The Federal Aviation Administration (FAA) and service components of the Department of Defense address malignancies in aviators. The FAA requires an FAA decision; thus, the Aviation Medical Examiner must defer certification. 5 In correspondence with the FAA Aerospace Medical Certification Division, since 2013 there was one applicant with a diagnosis of GBM who was denied certification. However, there have been special issuances granted for low-grade gliomas with demonstrated stability after 5 yr. Follow-up may require an annual MRI for first- or second-class applicants. For malignancies at large, there are no Conditions an Aviation Medical Examiner Can Issue. The Air Force classifies RPA pilots as ground-based operators. For this service, GBM is disqualifying under three separate lines of the Medical Standards Directory: O1, malignant neoplasm; L33, history of diagnostic or therapeutic craniotomy; and L35, intracranial malignant neoplasm. 9 , 10 To qualify for a waiver, the important factors are that the malignancy must be considered cured, the member must be off all chemotherapeutic agents long enough to allow for all intended and unintended effects to have resolved, and there must not be any significant side effects from any of the treatments (including radiation necrosis and other issues from radiation therapy).
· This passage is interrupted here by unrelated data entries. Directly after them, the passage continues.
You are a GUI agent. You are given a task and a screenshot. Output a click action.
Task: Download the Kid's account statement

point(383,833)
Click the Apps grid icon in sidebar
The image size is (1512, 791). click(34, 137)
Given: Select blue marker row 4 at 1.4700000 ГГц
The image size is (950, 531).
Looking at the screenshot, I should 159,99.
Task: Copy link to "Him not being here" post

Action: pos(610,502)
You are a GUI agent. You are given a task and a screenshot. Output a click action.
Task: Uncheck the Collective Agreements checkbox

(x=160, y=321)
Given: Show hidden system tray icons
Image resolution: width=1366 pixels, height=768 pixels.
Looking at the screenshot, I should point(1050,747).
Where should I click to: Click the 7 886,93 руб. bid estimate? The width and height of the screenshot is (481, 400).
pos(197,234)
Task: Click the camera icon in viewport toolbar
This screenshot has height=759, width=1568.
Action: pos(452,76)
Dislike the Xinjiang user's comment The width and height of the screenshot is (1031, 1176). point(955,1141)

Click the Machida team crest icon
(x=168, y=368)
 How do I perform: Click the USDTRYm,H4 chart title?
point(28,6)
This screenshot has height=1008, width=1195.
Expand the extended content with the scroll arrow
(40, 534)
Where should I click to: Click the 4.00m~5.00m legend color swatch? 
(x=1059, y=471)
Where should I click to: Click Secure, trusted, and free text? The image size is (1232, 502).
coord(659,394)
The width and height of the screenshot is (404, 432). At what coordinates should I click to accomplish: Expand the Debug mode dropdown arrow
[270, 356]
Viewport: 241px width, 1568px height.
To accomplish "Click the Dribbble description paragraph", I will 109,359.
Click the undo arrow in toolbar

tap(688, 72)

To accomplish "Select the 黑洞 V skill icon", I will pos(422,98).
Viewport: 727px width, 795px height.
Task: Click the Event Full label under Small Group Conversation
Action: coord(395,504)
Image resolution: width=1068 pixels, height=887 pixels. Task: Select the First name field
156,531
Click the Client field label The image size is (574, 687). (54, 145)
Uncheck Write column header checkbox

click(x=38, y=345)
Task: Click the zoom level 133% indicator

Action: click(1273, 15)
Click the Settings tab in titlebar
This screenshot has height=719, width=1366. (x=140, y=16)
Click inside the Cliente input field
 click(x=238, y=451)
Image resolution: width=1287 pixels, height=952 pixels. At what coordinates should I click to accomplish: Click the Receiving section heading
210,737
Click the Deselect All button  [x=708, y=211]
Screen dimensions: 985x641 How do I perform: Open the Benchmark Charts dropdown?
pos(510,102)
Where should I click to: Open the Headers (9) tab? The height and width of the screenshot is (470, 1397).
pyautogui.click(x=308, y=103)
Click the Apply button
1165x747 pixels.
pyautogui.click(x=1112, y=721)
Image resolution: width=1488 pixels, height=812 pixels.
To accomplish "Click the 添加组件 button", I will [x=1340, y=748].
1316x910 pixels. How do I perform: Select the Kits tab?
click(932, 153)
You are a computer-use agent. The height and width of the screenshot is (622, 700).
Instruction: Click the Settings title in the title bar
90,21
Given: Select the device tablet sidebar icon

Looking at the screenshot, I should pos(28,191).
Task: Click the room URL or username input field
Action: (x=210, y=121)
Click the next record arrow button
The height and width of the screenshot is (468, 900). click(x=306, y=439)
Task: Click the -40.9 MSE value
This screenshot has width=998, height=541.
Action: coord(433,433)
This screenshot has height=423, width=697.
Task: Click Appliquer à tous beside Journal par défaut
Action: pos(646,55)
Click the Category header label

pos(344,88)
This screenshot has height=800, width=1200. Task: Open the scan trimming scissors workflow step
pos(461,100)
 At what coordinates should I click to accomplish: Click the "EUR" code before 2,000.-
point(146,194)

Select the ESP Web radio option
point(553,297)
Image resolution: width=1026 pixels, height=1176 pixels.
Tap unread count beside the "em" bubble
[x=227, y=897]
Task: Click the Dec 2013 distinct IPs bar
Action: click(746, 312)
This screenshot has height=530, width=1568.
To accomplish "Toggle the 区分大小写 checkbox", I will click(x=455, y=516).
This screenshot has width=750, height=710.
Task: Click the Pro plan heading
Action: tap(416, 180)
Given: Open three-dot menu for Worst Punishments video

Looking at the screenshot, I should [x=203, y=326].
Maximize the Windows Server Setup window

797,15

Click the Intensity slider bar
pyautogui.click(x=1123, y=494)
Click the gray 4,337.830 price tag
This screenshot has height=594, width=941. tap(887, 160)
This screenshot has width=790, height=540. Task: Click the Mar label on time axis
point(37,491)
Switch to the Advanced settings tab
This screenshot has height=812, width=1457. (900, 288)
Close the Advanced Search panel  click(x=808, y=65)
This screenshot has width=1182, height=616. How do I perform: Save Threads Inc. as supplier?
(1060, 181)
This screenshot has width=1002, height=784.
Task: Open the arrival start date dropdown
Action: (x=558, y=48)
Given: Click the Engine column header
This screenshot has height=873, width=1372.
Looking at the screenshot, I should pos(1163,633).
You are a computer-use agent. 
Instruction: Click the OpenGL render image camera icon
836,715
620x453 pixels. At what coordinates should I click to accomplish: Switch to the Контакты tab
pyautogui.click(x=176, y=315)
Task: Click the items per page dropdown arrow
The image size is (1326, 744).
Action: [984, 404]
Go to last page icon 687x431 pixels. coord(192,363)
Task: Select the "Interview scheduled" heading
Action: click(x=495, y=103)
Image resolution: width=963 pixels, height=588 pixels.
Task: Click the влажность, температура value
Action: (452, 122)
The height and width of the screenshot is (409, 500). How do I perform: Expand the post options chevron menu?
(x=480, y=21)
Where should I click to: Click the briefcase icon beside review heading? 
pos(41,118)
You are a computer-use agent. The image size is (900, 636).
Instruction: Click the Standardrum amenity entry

The Army lists RPA pilots as Class 4 and any neurological tumor requires suspension. 11 Finally, in the Navy, RPA pilots are Class IV and these tumors are considered disqualifying with no waiver recommended. 8
In this instance, early imaging in the work-up process was key to the diagnosis and expediting treatment of this condition. In this case, the member did not pursue a service-specific waiver nor an FAA Special Issuance.
Timberlake WT. Aerospace medicine clinic: not all headaches are just a headache. Aerosp Med Hum Perform. 2023; 94(12):949–951.